Vice-chair Tim Hale is seeking re-election with the support of Waller, Warwick Farm trainer Bjorn Baker and former AJC chairman Bob Charley.
Hale is a lawyer with property development, company and commercial legal expertise who appeared before the Rosehill inquiry where he questioned the much-publicised $5 billion valuation of the racetrack.
He told the hearing a HillPDA valuation was presented to the ATC board in April, which placed the Rosehill project at $1.6 billion.
He said it was a figure “entirely consistent with my approach to the valuation of the land”.
McGauran subsequently told the inquiry: “I’m yet to find any valuer or large-scale experienced property developer who disagrees with $5 billion.”

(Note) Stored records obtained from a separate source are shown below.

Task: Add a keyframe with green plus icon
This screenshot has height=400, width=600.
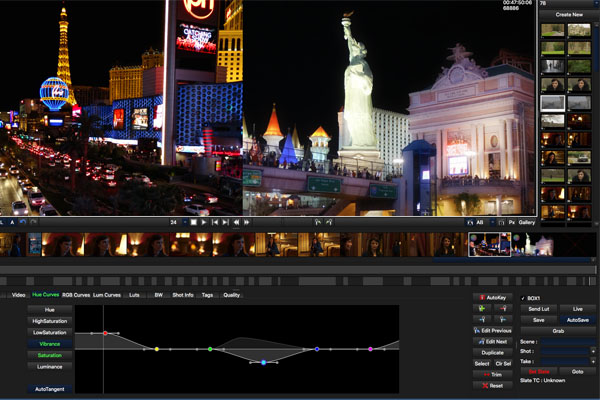Action: point(482,309)
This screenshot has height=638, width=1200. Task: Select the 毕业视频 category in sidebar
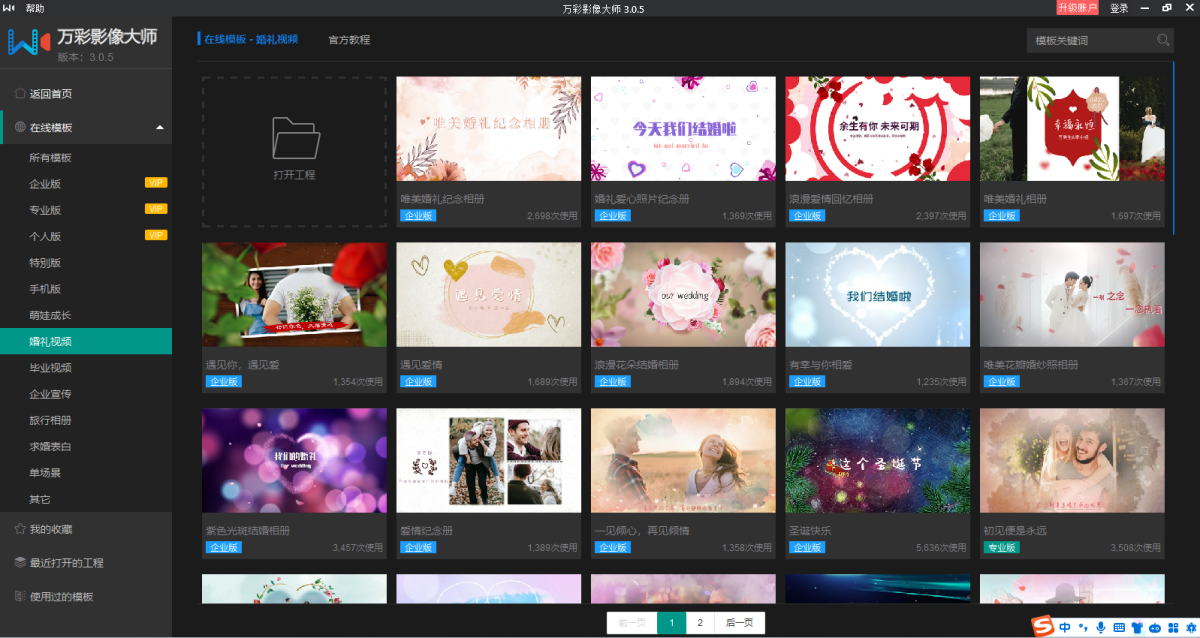pos(50,368)
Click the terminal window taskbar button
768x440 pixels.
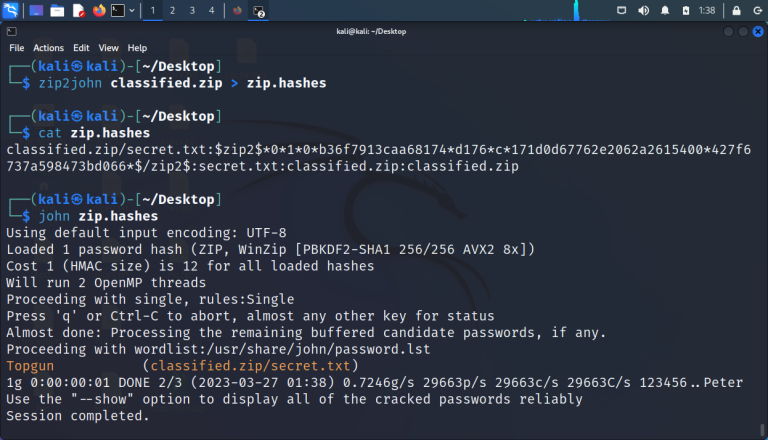[x=258, y=10]

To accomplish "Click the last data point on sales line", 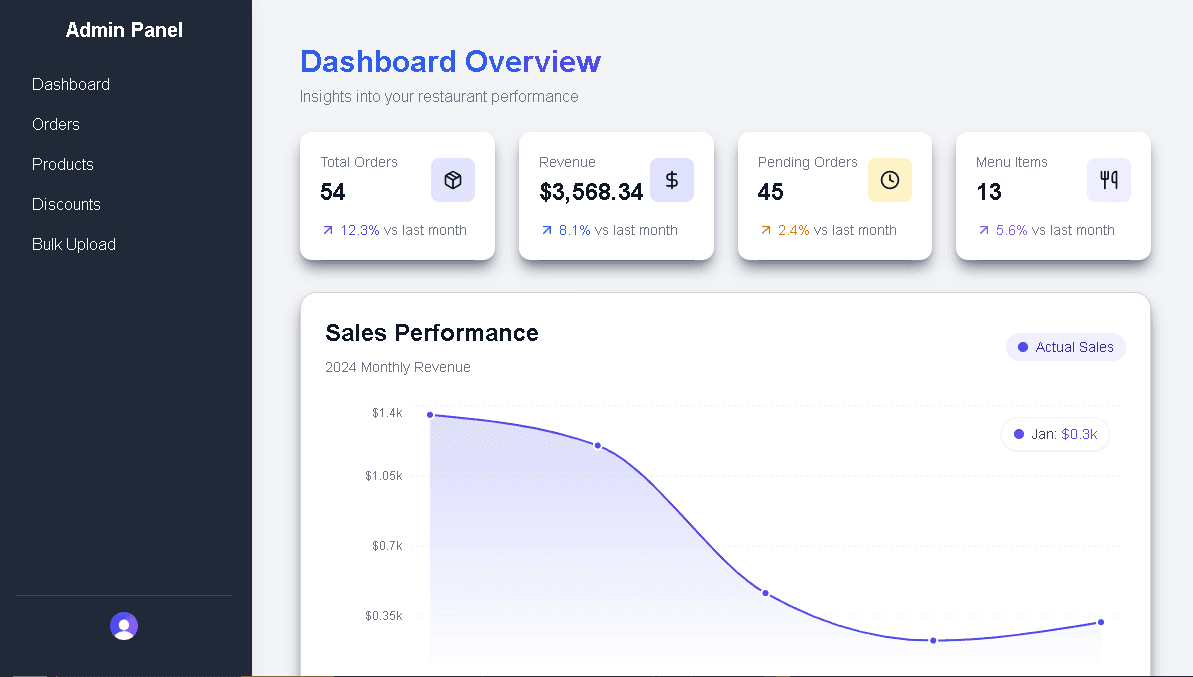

While Minns is fully committed to turning Rosehill racecourse into a suburb to help solve a Sydney housing crisis, he has maintained that the ATC membership will make any decision on the racetrack’s future.
With that in mind, a members’ vote on the proposal was due to be held this year.
Insisting that further due diligence is needed to consider planning, environmental and engineering reports, the ATC has pushed back an extraordinary general meeting until April 3.
During his evidence before parliament, Hale said that most ATC members would vote against the proposal.
In a follow-up submission, Hale confirmed there was still “significant work to be done” before final details of the deal could be presented to members.
While Hale is bidding for re-election, Angela Belle McSweeney is stepping down after serving a mandatory maximum term.